3. Incluirá no Orçamento do ano de 2002, verba suficiente para elaboração,
implementação e gerenciamento de Projeto que atenda, no mínimo, as condições
estabelecidas no presente COMPROMISSO DE AJUSTAMENTO, podendo, dentro do
critério discricionário da administração pública, incluir outras atividades e
atendimentos a crianças e adolescentes com dependência química ou alcoolista.

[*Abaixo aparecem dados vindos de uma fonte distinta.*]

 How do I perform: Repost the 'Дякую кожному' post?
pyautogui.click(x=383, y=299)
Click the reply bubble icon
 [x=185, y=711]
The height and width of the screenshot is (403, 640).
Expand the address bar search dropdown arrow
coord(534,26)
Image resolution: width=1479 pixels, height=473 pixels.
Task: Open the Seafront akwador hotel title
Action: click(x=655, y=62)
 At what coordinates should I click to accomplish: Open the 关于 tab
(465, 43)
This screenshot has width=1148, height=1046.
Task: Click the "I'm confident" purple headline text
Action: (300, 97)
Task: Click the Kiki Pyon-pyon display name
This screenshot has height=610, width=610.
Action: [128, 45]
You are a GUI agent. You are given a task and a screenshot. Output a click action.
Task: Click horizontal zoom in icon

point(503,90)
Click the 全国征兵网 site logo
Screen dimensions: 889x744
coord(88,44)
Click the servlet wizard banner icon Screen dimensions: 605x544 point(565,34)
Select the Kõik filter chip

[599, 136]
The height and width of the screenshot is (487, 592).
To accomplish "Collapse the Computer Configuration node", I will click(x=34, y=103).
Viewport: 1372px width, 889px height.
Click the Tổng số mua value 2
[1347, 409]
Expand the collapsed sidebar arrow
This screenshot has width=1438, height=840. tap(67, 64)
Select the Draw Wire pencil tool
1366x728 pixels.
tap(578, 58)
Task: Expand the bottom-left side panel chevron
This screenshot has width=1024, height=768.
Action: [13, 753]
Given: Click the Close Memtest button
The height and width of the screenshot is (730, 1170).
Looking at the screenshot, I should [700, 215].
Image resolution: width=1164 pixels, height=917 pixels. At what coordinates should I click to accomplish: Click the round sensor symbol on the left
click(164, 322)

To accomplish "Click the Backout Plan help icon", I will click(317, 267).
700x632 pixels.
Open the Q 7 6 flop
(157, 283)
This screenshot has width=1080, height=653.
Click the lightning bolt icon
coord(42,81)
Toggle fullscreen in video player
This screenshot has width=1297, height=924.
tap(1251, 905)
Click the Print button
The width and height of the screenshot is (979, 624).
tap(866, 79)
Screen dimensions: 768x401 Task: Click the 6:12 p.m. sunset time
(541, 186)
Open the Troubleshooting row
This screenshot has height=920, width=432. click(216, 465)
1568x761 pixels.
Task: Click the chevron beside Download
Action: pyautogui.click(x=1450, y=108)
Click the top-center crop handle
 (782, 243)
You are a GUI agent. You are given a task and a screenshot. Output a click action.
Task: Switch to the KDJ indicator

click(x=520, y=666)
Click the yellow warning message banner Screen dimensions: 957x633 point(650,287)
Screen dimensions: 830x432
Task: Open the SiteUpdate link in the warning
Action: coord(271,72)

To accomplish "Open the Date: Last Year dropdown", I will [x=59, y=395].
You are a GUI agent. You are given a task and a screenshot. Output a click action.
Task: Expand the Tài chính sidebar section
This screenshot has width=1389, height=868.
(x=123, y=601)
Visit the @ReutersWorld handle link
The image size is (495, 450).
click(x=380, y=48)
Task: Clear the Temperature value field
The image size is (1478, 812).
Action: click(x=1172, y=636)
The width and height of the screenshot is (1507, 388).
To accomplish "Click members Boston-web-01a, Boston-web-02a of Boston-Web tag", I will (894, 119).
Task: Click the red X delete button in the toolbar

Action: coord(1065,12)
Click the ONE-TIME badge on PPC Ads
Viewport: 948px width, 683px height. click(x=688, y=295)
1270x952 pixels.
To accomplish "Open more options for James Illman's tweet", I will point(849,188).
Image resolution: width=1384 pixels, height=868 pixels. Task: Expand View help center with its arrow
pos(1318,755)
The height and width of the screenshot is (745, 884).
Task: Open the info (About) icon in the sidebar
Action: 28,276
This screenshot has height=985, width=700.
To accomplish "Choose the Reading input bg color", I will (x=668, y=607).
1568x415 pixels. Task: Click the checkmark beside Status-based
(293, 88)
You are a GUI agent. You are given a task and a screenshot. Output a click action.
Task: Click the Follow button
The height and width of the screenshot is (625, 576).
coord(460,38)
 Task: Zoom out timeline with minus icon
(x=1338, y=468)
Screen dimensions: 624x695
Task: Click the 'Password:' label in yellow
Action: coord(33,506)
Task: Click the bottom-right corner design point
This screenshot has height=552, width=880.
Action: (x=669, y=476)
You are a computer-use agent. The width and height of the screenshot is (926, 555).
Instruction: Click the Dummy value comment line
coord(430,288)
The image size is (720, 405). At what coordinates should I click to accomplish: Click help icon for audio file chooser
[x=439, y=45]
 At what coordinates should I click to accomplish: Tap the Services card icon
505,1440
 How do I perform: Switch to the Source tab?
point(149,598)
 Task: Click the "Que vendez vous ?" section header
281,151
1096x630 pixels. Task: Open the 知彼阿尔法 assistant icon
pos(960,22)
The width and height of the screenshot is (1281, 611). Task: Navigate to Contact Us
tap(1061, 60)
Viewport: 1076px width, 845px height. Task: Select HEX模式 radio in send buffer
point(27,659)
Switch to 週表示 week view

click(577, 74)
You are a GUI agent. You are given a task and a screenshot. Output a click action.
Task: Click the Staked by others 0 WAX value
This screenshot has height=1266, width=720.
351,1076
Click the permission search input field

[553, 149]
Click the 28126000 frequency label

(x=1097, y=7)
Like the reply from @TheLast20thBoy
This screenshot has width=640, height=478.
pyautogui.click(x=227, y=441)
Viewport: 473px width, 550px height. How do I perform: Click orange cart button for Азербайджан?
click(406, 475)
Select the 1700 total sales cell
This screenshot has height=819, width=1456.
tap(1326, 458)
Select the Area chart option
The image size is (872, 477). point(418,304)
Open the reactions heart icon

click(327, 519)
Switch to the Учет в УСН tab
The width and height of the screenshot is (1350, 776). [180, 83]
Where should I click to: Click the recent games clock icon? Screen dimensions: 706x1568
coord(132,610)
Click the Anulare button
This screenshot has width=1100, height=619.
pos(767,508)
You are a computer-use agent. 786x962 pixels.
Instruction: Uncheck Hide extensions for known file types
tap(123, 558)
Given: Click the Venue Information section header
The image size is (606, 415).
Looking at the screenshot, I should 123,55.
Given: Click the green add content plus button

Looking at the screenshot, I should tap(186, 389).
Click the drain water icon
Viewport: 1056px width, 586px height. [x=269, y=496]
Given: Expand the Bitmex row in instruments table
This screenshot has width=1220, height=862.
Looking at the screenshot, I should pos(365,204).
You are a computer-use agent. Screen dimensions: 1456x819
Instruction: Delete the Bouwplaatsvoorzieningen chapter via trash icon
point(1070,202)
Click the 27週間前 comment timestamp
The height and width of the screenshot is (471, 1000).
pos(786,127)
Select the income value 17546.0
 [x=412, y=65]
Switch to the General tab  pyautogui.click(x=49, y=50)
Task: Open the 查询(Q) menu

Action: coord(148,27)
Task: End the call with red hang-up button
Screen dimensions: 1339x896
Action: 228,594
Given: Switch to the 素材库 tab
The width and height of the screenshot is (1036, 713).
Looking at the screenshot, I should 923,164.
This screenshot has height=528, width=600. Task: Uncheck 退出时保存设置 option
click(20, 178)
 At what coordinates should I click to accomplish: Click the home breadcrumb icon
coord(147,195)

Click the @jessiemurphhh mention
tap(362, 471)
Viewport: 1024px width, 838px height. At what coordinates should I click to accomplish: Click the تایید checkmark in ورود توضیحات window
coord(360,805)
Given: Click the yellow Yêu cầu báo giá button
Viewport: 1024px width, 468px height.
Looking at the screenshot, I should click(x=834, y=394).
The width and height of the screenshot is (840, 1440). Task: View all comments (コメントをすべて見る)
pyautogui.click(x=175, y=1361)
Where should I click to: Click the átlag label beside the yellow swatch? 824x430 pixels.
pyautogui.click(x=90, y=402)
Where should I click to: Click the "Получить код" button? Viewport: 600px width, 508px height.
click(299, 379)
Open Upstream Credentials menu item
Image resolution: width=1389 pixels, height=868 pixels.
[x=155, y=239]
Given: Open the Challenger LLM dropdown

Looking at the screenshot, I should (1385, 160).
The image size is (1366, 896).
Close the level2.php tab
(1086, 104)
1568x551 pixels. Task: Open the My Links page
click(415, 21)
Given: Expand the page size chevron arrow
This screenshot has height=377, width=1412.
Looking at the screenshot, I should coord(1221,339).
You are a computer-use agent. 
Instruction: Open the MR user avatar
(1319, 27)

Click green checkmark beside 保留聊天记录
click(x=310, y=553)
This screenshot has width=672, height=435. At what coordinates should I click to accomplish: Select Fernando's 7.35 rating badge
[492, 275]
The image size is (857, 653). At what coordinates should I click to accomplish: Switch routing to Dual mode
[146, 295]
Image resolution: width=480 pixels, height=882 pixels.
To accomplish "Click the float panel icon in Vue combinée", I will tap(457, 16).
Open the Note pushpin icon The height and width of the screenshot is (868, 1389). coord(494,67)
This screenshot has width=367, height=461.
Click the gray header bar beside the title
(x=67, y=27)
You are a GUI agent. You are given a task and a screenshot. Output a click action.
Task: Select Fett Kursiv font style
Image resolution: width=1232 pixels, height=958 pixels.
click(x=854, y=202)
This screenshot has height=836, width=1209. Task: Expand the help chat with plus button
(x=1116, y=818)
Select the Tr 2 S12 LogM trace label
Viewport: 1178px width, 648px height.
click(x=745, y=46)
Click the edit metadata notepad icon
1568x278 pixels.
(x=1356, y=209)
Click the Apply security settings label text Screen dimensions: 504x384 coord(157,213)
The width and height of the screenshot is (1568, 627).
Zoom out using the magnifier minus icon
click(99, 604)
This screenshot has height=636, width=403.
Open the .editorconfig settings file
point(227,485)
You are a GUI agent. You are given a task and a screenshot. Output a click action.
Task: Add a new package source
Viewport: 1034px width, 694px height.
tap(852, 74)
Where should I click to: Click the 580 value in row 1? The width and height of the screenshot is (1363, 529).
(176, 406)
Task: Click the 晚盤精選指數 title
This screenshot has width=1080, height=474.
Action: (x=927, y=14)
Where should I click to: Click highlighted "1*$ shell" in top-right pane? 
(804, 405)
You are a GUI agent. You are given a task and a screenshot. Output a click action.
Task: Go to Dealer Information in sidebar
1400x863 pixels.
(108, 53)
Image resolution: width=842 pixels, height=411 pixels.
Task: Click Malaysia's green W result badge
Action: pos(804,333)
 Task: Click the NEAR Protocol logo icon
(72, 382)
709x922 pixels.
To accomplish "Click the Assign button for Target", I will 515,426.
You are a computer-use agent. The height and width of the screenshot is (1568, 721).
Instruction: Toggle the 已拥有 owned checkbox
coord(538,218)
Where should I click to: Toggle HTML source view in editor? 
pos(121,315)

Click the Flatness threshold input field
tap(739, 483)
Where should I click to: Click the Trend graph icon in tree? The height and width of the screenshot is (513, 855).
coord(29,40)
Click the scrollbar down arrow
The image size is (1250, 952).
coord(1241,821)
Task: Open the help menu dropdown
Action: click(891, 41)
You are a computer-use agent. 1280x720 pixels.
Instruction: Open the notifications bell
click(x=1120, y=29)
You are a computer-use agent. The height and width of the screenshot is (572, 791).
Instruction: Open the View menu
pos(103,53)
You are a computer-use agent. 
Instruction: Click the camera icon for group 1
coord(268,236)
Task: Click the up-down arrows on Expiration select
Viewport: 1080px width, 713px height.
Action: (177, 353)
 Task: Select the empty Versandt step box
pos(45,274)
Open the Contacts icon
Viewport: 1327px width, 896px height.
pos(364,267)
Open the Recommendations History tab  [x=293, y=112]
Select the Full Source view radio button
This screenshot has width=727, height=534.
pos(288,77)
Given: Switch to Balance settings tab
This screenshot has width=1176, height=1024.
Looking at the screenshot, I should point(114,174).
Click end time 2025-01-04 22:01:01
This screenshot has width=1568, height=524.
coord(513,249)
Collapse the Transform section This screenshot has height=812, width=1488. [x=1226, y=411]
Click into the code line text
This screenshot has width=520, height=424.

4. O projeto deverá observar os princípios norteadores da Doutrina da Proteção
Integral e proporcionar ao adolescente suporte necessário para sua integração
na comunidade.

5. O Projeto, que poderá contar com cooperação e parcerias ("A política de
atendimento dos direitos da criança e do adolescente far-se-á através de um
conjunto de ações governamentais e não-governamentais, da União, dos Estados,
do Distrito Federal e dos Municípios" - art. 86 do ECA), inclusive com a
realização de convênio com a Universidade para atividades a serem desenvolvidas
por estagiários de Psicologia e Pedagogia (exemplo = oficinas - Terapia
ocupacional), deverá estar plenamente implementado e em funcionamento até junho
de 2002;

6. O COMPROMITENTE poderá fiscalizar a execução do presente ajustamento,
tomando as providências legais sempre que necessário;

7. Em caso de descumprimento das obrigações assumidas, o COMPROMISSÁRIO
ficará sujeito ao pagamento de multa diária de cinqüenta (50) salários
mínimos, que reverterá para o Fundo Municipal dos Direitos da Criança e do
Adolescente, além da medida judicial pertinente para impor o acordado;

8. Estando certos e ajustados, as partes e intervenientes (Secretário
Municipal de Saúde e Procuradora Adjunta do Município), celebram o presente
instrumento, em três vias de igual teor e forma, para que surta seus efeitos
legais.


Santa Cruz do Sul, 24 de setembro de 2001.


ROBERTA BRENNER DE MORAES,
Promotora da Infância e da Juventude.

SÉRGIO IVAN MORAES,
Prefeito Municipal de Santa Cruz do Sul.

FRANCISCO CARLOS SMIDT,
Secretário Municipal da Saúde.

MARIA ELIANE NORONHA DA ROSA,
Procuradora Adjunta do Município de Santa Cruz do Sul.